Patagonia is a myth-laden land as if it has been forgotten by time. Start with its location – at tip of the Americas, divided into two unequal halves between Chile and Argentina. The wind in Patagonia, too, has mythic status. Aviator and author Antoine de Saint-Exupéry said it made his small plane fly backwards. The reason for this force is simple: it blows in from hundreds of miles away, sometimes from Antarctica, and its path meets no obstacle whatsoever.
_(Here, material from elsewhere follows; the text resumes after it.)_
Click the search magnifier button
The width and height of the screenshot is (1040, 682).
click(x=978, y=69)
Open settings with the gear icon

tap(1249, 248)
Then, there is the surreal landscapes, from arid badlands where no vegetation grows, to fertile coastal plains and windswept plateaus that stretch to glaciers and ice fields.
While just a tenth of the Patagonian landmass lies to the west within Chilean territory, it is precisely here that the topography is at its most varied, the plant life at its lushest, and the wildlife at its most abundant. Here also lies the famous Torres Del Paine National Park which covers more than 181,000 hectares of the Magallanes region of southern Chile. While the park boasts of a stunning variety of landscapes, the most iconic is no doubt the three ‘towers’ of the range – Torres d’Agnostini, Torres Central, and Torres Monzino, massive granite peaks that preside over a string of lakes and the glaciers of the southern ice fields.


Eastern Patagonia is a vast, flat volcanic plain of shingle, so arid in parts as to be devoid of vegetation. In contrast, Western Patagonia is shaped by its relationship to water, washed by the Humboldt Current that laps the southwestern coast of the America. Here, peaks and valleys are soaked in copious rainfall, cut through by streams and rivers that run to a deeply indented inlets, islets, channels, and fjords.